Amanda Sullivan, Special to The Rolla Daily News
USA TODAY NETWORK
Johnnie Bryant poses with Maverick, one of the therapy animals at the Fort Leonard Wood USO.  (Photo by Amanda Sullivan, Fort Leonard Wood Public Affairs Office)

When the Waynesville-St. Robert Veterans Day Parade begins, Johnnie Bryant, the Chamber of Commerce’s 2021 Veteran of the Year, will be leading it as Parade Marshal.

A retired sergeant first class and former trainee and drill sergeant here, Bryant now works as a housing manager for the Directorate of Public Works while also donating his time as a highly-active volunteer at the USO.

In honor of his 35-plus years of service with the Army — as both Soldier and civilian — and his volunteerism, Bryant is being recognized for his contributions to the Fort Leonard Wood community.

He said he feels extremely humbled to be receiving the award.

“I never expected to receive this honor,” he said. “It means I have affected the lives of the community in a positive way.”

Bryant, originally from Fort Lauderdale, Florida, said he moved nine times — seven times with a family — over the span of his 21-year Army career. That experience, he said, helped prepare him for his current role in the Housing Division. His job includes conducting in- and out-processing inspections, maintenance inspections and overseeing new construction projects.

“Being in the military, and moving from place to place, I have experience with everything these Soldiers are going through,” Bryant said. “I’ve been through it. I’ve been through the ups and downs.”

Bryant said knowing what the military move process is like, and having encountered many of the issues himself that Soldiers face, allows him to better serve Soldiers of all ranks — from commanding generals to the new Soldier right out of Advanced Individual Training, who is looking for a home for their family.

“My experience being that Soldier who moved multiple times, I can sympathize and say I’ve had that happen to me,’” he said. “I look at everything through those lenses. I look at it as if it were me, my wife and my son living in that house. How would I feel? How would I react? And what would I expect the housing manager to do for me?”
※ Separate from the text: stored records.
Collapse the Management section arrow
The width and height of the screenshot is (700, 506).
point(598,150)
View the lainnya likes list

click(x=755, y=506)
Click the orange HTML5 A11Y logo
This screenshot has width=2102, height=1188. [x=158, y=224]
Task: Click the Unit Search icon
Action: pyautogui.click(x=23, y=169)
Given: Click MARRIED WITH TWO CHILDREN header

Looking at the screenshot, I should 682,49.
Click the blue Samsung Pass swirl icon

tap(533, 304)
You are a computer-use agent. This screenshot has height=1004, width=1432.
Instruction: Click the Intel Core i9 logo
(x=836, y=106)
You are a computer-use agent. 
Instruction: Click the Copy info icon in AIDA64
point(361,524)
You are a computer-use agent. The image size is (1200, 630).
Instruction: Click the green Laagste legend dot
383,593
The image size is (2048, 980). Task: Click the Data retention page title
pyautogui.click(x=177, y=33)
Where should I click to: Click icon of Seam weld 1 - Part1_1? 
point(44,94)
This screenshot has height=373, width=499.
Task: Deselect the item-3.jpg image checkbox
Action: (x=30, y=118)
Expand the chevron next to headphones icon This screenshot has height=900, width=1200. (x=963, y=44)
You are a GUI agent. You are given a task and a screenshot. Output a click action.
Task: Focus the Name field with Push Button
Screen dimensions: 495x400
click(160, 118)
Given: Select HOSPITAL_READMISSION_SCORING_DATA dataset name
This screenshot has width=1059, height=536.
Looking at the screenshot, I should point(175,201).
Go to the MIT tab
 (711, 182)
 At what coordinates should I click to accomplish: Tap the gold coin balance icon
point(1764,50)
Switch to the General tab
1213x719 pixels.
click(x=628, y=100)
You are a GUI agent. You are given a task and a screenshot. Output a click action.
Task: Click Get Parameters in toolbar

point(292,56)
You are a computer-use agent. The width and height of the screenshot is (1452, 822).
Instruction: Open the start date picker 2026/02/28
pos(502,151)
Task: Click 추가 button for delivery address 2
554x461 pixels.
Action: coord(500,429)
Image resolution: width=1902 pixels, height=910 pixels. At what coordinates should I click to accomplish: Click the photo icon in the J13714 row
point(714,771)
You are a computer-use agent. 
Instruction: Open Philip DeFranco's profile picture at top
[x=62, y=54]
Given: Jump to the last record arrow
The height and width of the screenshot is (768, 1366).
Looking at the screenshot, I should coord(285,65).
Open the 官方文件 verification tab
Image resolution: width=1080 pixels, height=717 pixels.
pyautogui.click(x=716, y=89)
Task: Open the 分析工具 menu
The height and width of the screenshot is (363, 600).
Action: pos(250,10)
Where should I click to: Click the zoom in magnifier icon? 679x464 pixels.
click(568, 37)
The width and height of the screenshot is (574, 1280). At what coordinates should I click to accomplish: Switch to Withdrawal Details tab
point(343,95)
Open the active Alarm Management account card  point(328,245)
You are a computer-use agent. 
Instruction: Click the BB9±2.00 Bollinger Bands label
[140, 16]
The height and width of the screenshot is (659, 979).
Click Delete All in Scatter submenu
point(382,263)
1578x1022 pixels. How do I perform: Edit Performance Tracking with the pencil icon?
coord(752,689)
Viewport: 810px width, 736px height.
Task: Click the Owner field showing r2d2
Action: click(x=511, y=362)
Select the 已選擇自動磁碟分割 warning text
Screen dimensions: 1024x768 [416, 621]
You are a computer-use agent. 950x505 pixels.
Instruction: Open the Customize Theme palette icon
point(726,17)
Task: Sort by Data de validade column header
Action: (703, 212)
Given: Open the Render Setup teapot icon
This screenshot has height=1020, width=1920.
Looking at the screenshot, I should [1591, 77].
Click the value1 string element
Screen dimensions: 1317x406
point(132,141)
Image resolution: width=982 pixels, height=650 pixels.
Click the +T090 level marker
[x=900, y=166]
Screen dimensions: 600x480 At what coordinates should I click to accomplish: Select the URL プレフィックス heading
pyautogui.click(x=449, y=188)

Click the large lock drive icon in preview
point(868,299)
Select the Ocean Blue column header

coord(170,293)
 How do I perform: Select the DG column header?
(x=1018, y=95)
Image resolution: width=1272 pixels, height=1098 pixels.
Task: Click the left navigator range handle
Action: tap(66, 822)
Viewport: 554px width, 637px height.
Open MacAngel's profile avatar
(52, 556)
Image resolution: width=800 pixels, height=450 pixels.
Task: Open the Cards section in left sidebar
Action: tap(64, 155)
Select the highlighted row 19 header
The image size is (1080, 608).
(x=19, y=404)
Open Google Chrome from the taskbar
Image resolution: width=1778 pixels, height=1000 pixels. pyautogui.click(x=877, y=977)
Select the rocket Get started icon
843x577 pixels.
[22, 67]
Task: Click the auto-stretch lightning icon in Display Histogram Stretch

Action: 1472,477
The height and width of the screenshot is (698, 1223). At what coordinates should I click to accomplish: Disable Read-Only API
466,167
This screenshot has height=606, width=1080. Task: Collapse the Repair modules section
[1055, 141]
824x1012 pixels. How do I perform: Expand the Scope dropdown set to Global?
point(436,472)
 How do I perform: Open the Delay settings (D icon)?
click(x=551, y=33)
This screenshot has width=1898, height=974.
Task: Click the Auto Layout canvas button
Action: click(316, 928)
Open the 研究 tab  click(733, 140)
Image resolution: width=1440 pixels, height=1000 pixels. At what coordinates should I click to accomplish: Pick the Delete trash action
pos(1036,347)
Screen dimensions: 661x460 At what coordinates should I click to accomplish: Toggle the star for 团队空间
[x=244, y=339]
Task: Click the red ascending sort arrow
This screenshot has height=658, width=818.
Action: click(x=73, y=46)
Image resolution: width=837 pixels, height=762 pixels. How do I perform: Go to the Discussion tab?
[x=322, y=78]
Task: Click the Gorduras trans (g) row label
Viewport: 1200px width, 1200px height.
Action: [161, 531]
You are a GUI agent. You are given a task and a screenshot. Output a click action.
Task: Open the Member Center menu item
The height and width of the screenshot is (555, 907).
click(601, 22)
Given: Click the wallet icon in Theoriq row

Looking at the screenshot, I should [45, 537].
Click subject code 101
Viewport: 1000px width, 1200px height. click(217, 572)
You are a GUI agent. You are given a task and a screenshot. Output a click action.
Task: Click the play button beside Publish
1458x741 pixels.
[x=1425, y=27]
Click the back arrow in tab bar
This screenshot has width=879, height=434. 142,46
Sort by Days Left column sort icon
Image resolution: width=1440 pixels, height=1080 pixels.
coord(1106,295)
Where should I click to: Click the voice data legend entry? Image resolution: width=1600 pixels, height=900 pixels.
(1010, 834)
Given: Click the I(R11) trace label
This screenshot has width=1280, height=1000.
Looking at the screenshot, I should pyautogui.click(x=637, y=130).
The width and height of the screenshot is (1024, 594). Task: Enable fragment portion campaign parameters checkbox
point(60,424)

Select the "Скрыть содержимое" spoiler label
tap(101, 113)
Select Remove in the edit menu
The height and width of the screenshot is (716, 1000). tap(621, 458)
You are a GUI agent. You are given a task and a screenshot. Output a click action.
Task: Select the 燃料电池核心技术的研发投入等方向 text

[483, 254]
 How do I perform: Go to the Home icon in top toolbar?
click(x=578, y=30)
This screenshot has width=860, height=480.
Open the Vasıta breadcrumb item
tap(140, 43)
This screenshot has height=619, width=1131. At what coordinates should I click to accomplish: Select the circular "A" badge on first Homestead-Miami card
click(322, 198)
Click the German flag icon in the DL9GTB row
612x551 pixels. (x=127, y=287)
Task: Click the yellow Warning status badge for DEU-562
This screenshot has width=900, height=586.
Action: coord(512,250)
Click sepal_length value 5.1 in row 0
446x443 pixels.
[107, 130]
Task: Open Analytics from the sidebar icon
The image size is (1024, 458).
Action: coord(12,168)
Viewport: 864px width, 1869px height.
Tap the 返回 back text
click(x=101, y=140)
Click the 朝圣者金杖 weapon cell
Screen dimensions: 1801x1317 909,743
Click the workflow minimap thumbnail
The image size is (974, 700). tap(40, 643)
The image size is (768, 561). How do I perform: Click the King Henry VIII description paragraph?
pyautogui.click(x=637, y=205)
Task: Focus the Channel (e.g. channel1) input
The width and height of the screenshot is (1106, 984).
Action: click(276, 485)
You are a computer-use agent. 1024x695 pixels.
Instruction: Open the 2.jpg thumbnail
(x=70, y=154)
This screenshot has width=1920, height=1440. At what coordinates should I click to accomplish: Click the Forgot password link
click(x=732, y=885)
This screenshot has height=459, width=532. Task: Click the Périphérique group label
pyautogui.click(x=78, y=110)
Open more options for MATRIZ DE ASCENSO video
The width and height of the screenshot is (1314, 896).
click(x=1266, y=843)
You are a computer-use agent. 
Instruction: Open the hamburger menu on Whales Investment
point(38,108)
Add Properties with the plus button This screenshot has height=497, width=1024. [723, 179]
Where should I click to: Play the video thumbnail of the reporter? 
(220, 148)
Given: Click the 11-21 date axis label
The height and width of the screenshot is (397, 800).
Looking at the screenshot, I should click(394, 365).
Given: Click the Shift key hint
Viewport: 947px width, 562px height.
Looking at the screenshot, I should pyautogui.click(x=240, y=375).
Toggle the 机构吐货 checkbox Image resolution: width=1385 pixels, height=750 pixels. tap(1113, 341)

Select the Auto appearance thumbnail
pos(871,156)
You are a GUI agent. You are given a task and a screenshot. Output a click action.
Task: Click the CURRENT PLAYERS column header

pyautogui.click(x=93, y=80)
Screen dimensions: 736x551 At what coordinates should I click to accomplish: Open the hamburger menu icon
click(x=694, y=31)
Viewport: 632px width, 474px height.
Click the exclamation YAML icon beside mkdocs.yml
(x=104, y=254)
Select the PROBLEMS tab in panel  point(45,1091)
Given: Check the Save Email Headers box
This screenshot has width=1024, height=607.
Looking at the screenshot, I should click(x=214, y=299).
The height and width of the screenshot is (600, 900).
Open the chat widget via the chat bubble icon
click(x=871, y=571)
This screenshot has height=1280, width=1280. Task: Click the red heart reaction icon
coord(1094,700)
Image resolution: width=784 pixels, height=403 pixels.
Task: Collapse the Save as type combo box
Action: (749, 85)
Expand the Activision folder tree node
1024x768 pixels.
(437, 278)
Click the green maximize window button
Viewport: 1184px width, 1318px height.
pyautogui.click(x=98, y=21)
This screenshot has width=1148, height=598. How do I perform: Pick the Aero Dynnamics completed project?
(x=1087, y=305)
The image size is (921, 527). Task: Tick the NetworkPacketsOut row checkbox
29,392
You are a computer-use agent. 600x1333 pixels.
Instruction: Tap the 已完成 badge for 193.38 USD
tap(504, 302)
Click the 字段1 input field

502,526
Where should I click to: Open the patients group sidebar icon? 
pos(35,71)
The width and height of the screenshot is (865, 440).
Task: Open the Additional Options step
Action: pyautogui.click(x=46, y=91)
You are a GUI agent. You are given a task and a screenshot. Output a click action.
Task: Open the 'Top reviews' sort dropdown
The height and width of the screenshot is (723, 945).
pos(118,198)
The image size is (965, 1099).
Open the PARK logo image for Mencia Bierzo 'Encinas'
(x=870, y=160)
He said his favorite part of the job is the joy he sees in families who love their new home.

“My favorite is to go to a move-in and get a family that’s just traveled and wants the best house available and they say, ‘We love it. This is what we want. It is beautiful. No issues,’” Bryant said. “That’s what I like to hear. That’s what I live for. I just want to see them happy.”

In addition to working as a housing manager, Bryant has accumulated more than 1,300 volunteer hours at the USO.

He said he loves the interactions with the young Soldiers, and that his former role as a drill sergeant comes in handy sometimes.

“I love imparting my knowledge on them,” he said. “As a former drill sergeant, I can give advice and offer new perspectives.”

His service has not gone unnoticed, said Kelly Brownfield, USO Western Missouri Regional Operations director.

“We consider Johnnie one of the pivotal pillars here at the Fort Leonard Wood USO,” Brownfield said. “He not only strengthens our mission, he helps expand our outreach of service. Whether that is helping USO staff with day-to-day duties, recruiting new volunteers or helping raise awareness of the USO and our needs, he is always there by our side lending a helping hand.”

Bryant completed Basic Combat Training here in 1985. He said he was inspired to join the Army by an uncle who was a drill sergeant at Fort Benning, Georgia — Bryant later found himself returning to Fort Leonard Wood as a drill sergeant himself. He said molding America’s sons and daughters into Soldiers was the proudest moment of his career.

Bryant retired from the Army at Fort Leonard Wood in 2006. His advice to new Soldiers is simple: “learn to be patient.”

“Sometimes, I think people rush into things, and it’s not the best thing for them,” he said. “You have to stop and think, ‘Is this the best course of action at this time?’”

The Veterans Day ceremony begins at 11 a.m. on Nov. 11 at the St. Robert Municipal Center parking lot — the parade follows.